> **Description of the task**
Your answer should consist of the lines below that hold the word "coordinates".

> **Data**
▼▼▼

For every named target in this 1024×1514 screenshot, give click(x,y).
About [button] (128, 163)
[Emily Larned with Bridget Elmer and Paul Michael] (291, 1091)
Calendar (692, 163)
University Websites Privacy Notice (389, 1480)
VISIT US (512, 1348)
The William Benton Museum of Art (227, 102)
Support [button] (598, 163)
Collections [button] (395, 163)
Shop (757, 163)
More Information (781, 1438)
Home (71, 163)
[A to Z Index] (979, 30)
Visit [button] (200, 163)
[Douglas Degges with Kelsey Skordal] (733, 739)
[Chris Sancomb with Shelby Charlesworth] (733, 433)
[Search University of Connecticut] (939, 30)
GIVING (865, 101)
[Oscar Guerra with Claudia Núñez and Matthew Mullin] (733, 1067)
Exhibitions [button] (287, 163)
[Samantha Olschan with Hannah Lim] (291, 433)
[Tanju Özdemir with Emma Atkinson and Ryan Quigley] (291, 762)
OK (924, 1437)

▲▲▲
▼▼▼

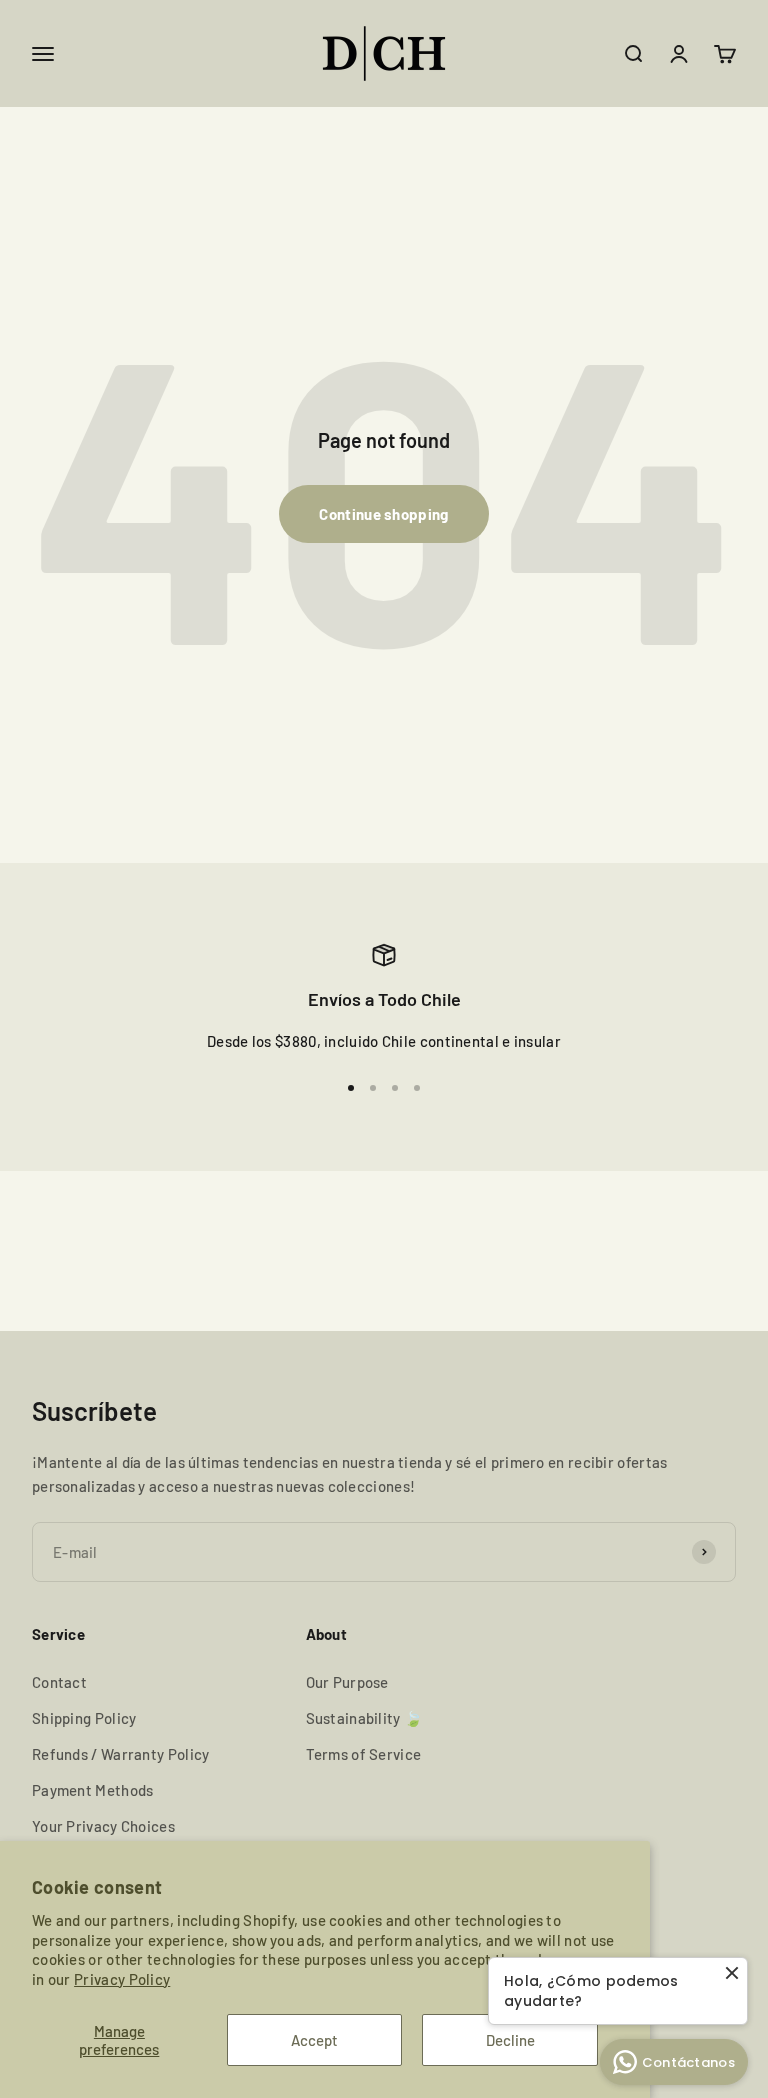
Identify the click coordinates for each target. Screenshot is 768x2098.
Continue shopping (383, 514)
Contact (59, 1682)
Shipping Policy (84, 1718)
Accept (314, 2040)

▲▲▲
▼▼▼

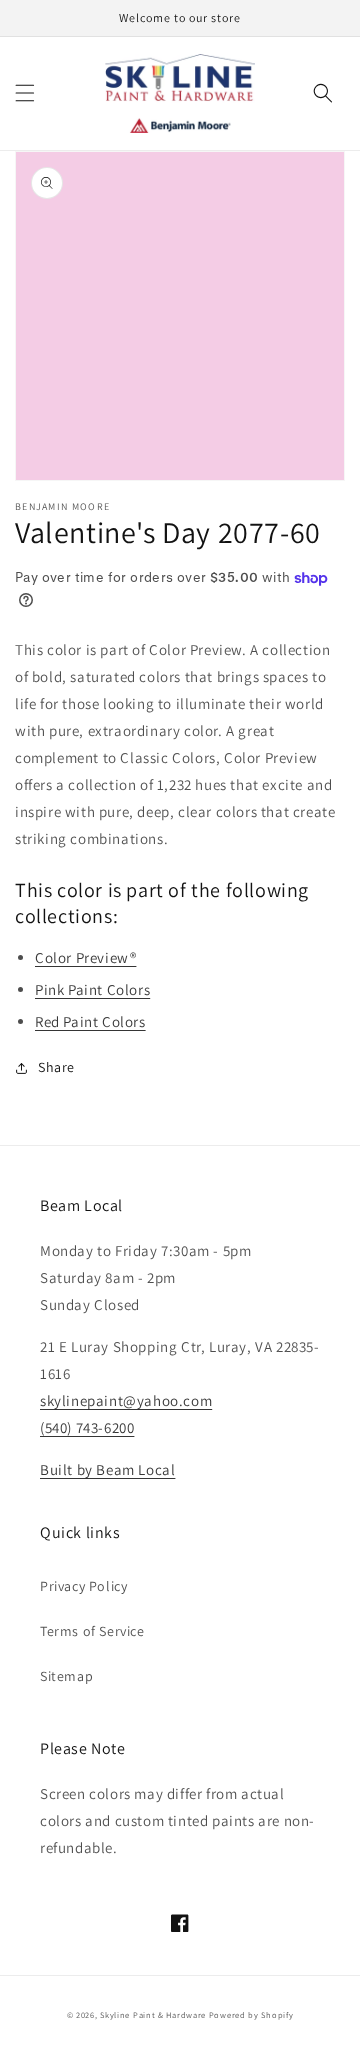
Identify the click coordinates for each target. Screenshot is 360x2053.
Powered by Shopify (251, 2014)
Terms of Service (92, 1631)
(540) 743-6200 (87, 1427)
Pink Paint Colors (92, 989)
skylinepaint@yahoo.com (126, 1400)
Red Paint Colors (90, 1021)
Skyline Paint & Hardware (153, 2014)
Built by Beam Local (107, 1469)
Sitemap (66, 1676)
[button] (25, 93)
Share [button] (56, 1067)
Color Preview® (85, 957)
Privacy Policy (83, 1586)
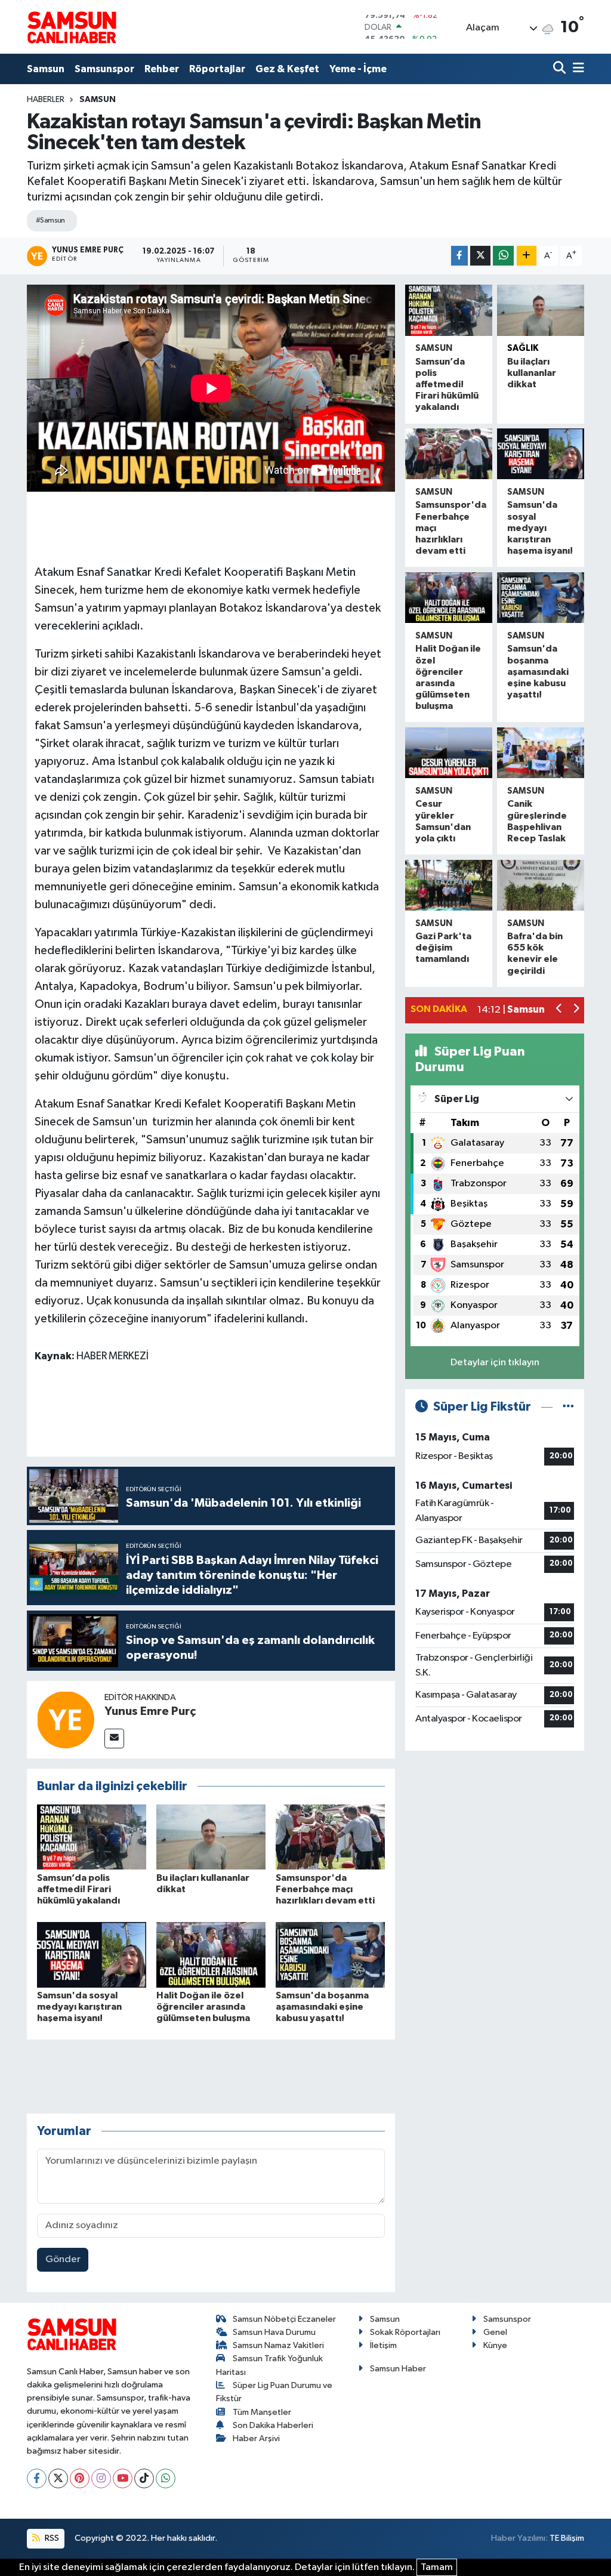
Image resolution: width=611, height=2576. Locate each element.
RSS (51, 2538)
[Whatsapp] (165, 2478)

▲▲▲

> **Answer**
Identify the click coordinates for each target. Screenshot is 768x2098.
Identify the click coordinates for each target. Screenshot is 360x2053.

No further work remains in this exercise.